Intro:                  Welcome to the Cookery by the Book podcast with Suzy Chase. She's just a home cook in New York City sitting at her dining room table talking to cookbook authors.

Anita Lo:                  Hi. My name is Anita Lo, and I am the author of Solo: A Modern Cookbook for a Party of One.

Suzy Chase:                  Eater named Solo the 2018 Cookbook of the Year. That is fantastic. Congratulations.

Anita Lo:                  Thank you so much.

Suzy Chase:                  "I've been dumped almost as many times as I've been in relationships, and I can count those on less than two hands." Most people wouldn't kick off a cookbook with such a personal confession. What does this book and dining alone mean to you?

Anita Lo:                  Well, I was hoping that it would make people feel less alone. I was hoping to try to remove some of the stigma around eating by yourself, because it is a fact of life, and cooking for yourself, for that matter. Yeah.

Suzy Chase:                  It is. I always feel funny about going to a restaurant alone, but then I think no one's looking at you, no one cares.

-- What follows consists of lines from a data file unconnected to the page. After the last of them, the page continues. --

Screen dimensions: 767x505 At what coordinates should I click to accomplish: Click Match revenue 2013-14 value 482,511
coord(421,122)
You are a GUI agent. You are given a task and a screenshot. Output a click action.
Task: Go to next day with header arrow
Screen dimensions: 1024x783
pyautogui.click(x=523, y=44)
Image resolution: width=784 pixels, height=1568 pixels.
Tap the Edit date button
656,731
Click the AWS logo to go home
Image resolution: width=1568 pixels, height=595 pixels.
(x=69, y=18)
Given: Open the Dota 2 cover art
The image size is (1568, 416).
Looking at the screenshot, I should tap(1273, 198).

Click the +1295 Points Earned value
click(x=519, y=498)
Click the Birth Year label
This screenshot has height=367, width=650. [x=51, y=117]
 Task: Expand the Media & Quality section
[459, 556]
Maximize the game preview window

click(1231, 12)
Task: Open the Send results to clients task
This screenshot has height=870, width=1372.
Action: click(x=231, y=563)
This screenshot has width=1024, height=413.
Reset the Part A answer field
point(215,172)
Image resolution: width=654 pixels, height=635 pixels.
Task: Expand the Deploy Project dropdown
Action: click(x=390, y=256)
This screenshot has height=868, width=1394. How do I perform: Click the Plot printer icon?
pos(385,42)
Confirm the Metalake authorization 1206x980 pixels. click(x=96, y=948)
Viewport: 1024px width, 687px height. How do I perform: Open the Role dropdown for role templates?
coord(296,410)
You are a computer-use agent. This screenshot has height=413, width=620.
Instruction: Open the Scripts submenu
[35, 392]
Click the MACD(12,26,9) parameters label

Anita Lo:                  Yeah, I mean especially in New York City, at least, and even when I'm traveling. I mean, a lot of times, you're traveling by yourself for work or whatever, and you have to eat alone. That's just a fact of life, so yeah. It could be funny. It's just there's a lot of comedy skits around eating by yourself. I think I remember watching SNL back in the early days, and there was some sort of skit about a lonely person coming to a restaurant and the hostess yelling out, "A party of one, a party of one," so that's why I included that in my book.

Suzy Chase:                  You say food is culture and identity. Where did you get the inspiration for these recipes?

Anita Lo:                  A lot of it's my travel. A lot of it is how I grew up, so it's just some of the stuff that I love to eat, so it ... yeah, that have become part of my identity.

Suzy Chase:                  You also like the meals to always be balanced. What does that really mean?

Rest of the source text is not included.